=== Entries supplied ===
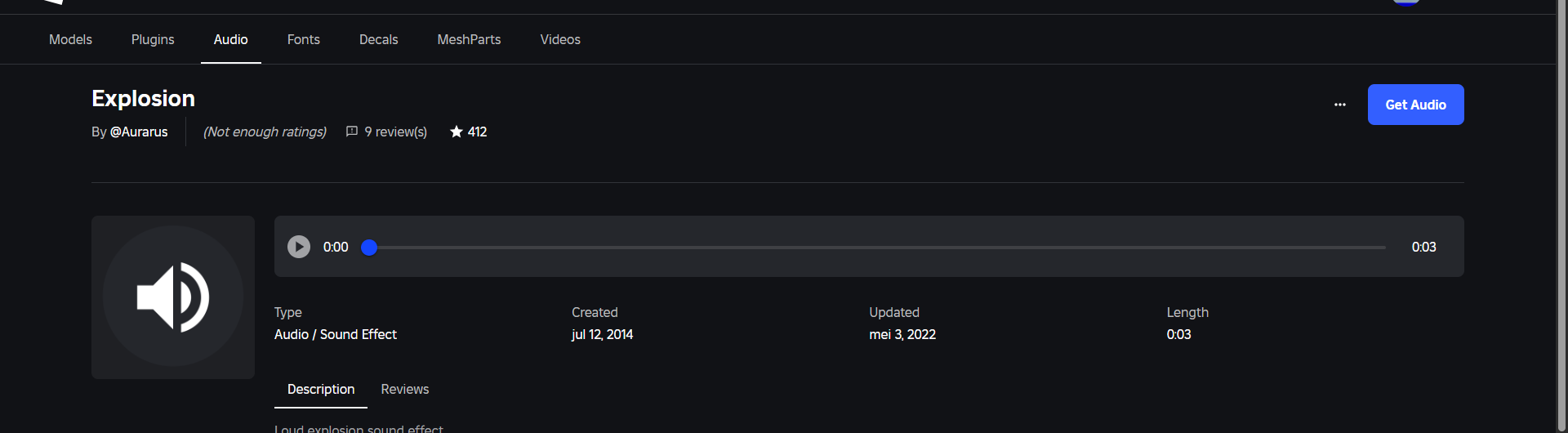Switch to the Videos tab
===
=== Entries supplied ===
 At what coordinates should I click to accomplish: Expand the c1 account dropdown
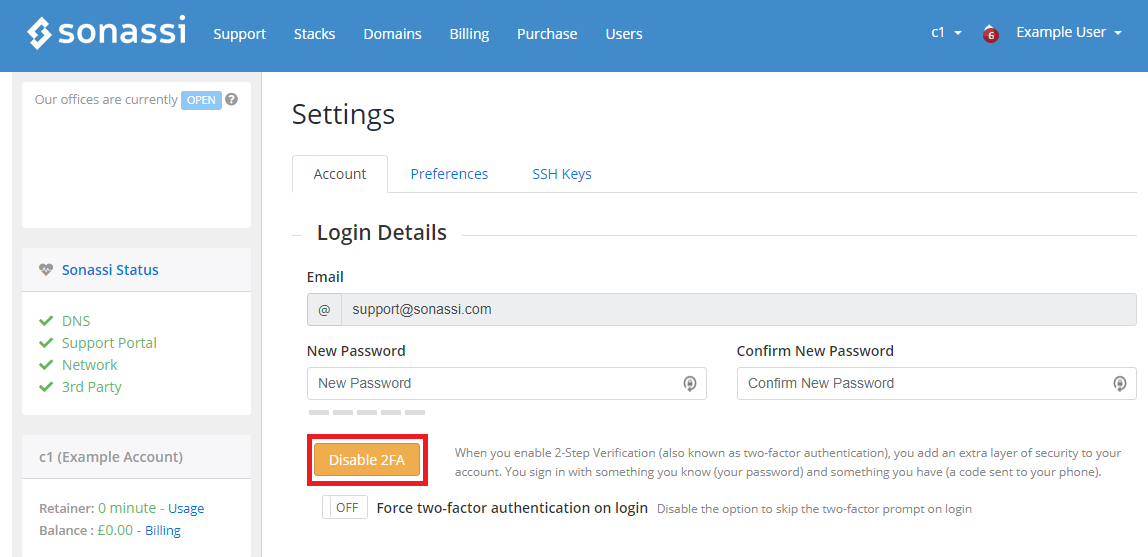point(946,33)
===
=== Entries supplied ===
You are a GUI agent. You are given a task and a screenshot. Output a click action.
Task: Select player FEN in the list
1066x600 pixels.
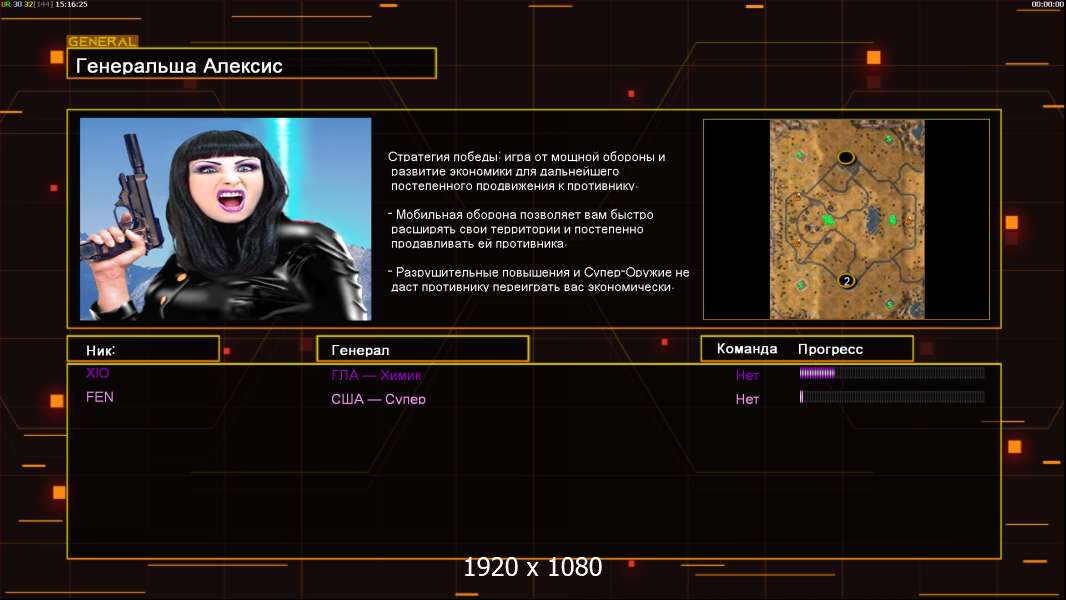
===
Repeat, character for character, the lines of the material above from the line with "You are a GUI" through the line with "1066x600 pixels.".

You are a GUI agent. You are given a task and a screenshot. Output a click action.
Task: Select player FEN in the list
1066x600 pixels.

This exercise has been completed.